The Wisconsin Supreme Court says Attorney General Brad Schimel is under no obligation to release videos he had shown in sessions used to train law-enforcement officials.
The case stems from an open-records request that the Democratic Party of Wisconsin submitted in September 2014 to the state Department of Justice seeking any training materials produced by Schimel. Schimel was then Waukesha County District Attorney and a candidate running for the attorney general’s position.
The state Department of Justice identified various video recordings that had been made of presentations given at training conferences for prosecutors but refused to release them. In doing so, it cited concerns about revealing litigation strategies and infringing on victims’ privacy. One of the videos, from 2009, involved sexual-predator cases and another, from 2013, involved interactions with the victims of certain crimes.
The Democratic Party of Wisconsin decided to take the dispute to court, petitioning a judge for a writ of mandamus that would force the DOJ to release the videos. Dane County Circuit Court Judge Richard Niess in 2014 ordered the videos released, and an appeals court affirmed the decision last year but stayed its order pending an appeal.
State public-records law generally presumes all public records are open to inspection. An agency asked to produce records must apply a balancing test that weighs whether releasing the records would be likely to cause so much harm that it would outweigh the public’s interest in being able to conduct a review.

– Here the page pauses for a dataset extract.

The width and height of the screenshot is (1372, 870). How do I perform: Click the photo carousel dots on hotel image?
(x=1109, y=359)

Both the court of appeals and the trial court had found that the public interests the DOJ cited when arguing in favor of keeping the videos unreleased were not exceptional enough to overcome the presumption that all public records should be released. The state Supreme Court was of a different mind on Wednesday, though.

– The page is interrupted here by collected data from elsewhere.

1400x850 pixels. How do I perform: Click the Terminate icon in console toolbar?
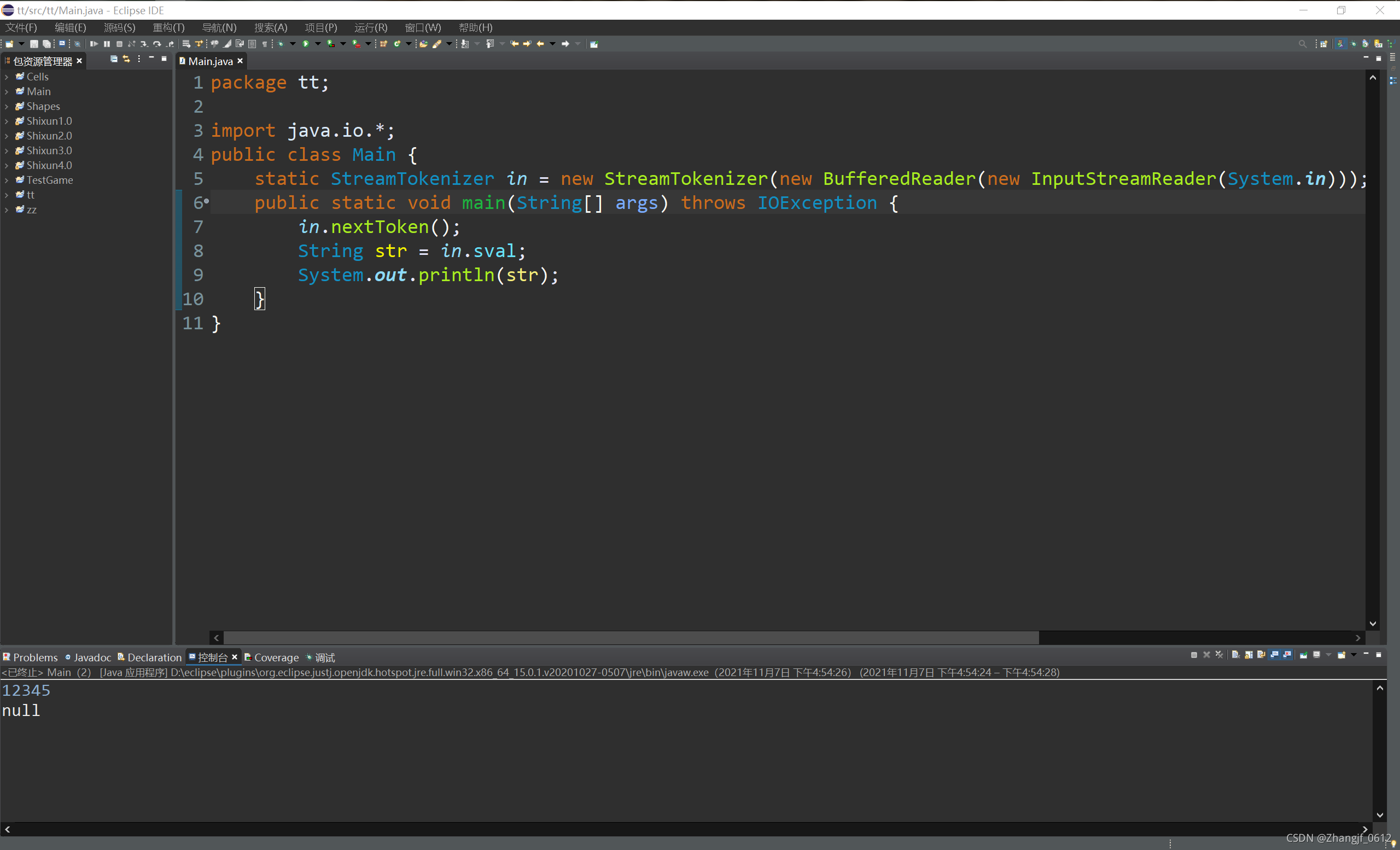click(1195, 655)
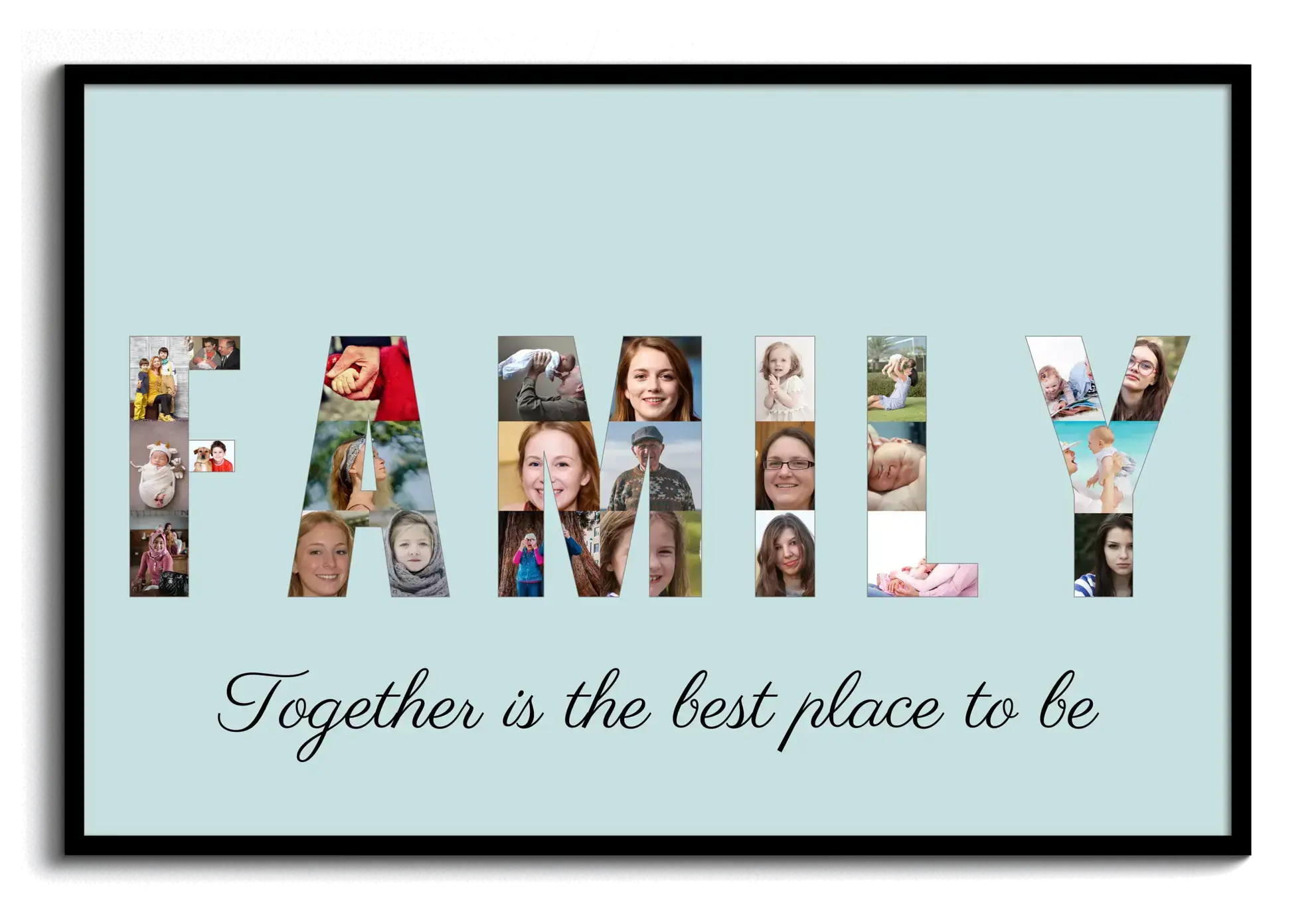This screenshot has height=920, width=1316.
Task: Click the man holding up baby photo
Action: point(541,378)
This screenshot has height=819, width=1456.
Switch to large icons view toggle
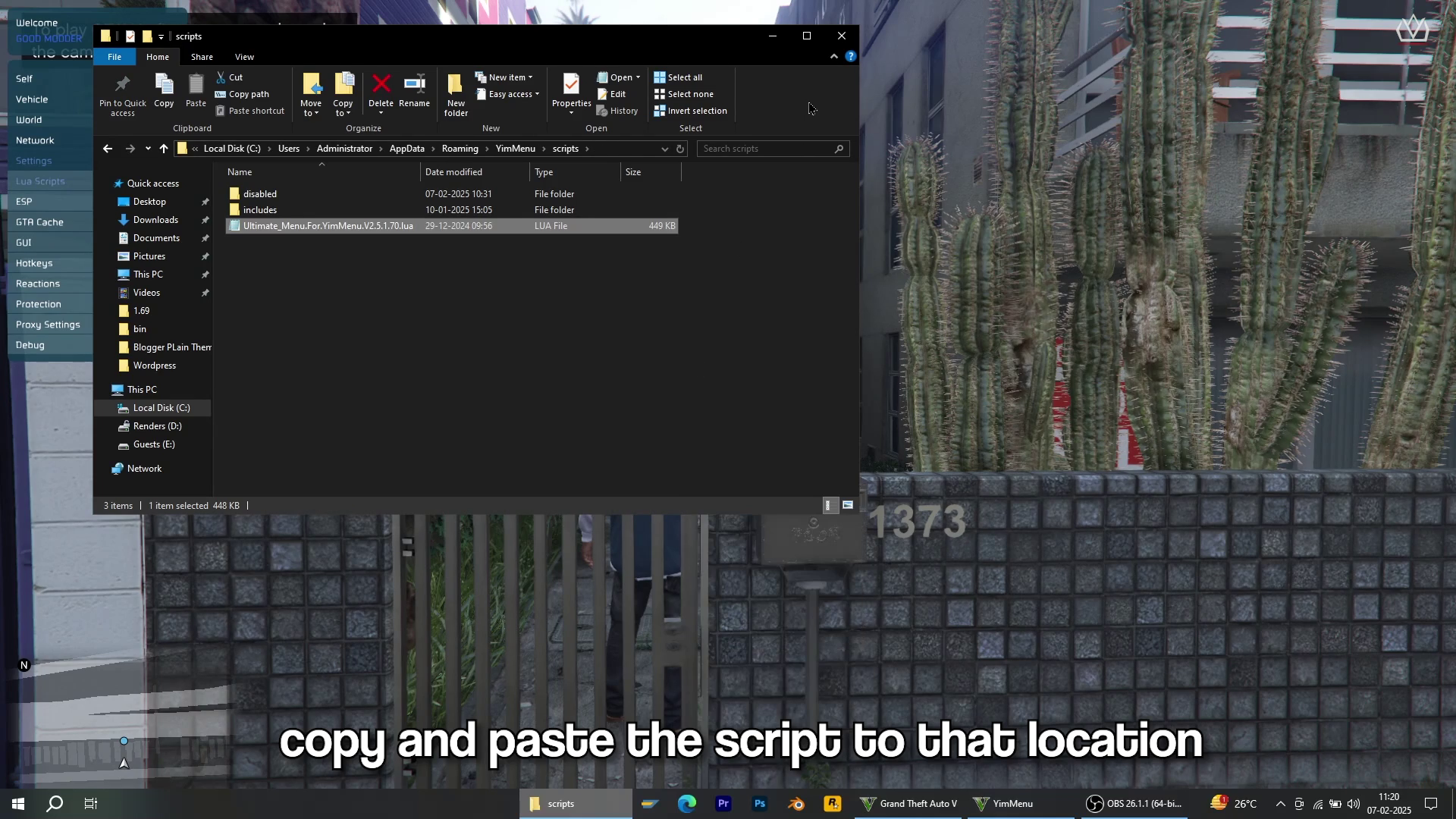point(848,506)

In a 5-2 decision attributed to Justice Rebecca Bradley, the justices overturned the lower courts. The majority on the high court accepted the DOJ’s argument that the public interest of catching criminals and protecting victims outweighs the principle that public records should generally be available for review.
The DOJ also argued that the videos in question in this case were shielded by a common-law exemption to the public-records law. That exemption was laid out in the case of State ex rel Richards v. Foust, in which the high court found that prosecutors’ files were exempt.

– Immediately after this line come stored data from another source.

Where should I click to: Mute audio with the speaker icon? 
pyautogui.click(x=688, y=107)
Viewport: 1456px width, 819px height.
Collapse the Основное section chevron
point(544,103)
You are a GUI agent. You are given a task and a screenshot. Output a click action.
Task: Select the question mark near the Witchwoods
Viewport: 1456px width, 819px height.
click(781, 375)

The justices agreed Wednesday with the DOJ’s arguments, calling Niess’ reasoning for allowing the release of the 2009 video “flawed and erroneous” and contending that releasing the video would “serve as a textbook enlightening Wisconsin criminals on how to avoid detection, elude capture, and escape conviction.”
The majority also specifically noted that the Democratic Party’s writ included language that “suggests a partisan purpose” and that the video from 2009, in particular, did not reveal misconduct. Those two findings, the justices argued, did not tip the balance in favor of public disclosure.
As for the 2013 video, the majority found that it contained the same sort of “discretionary content” that might appear in a prosecutor’s file and that it should thus fall under the common-law exemption established in Foust.
The court also deemed Niess’ reasoning for allowing the video’s release “inadequate and erroneous.” The justices in the majority decided that releasing the videos would “reignite the public and media outrage associated with the crimes at issue” and “undoubtedly re- traumatize and harm” the victims mentioned in the video.
Disagreement came from the two justices who are generally considered to form the court’s left-leaning minority. Justice Shirley Abrahamson, joined by Justice Ann Walsh Bradley, wrote a dissenting opinion accusing the majority of allowing its own judgment to take the place of what properly belongs to the public.
“Without any citation to Wisconsin’s (or another jurisdiction’s) statutes or case law, the majority opinion essentially states that because the videos show no misconduct or offensive comments, the public is not harmed by the non- disclosure,” Abrahamson wrote Wednesday.
She also wrote that the majority decision “dims the lights on persons seeking information about Wisconsin government operations and——in the instant case——shuts the lights off.”
Abrahamson wrote that, could she have her way, she would remand the case to the circuit court and ask it to decide if certain parts of the videos should be released.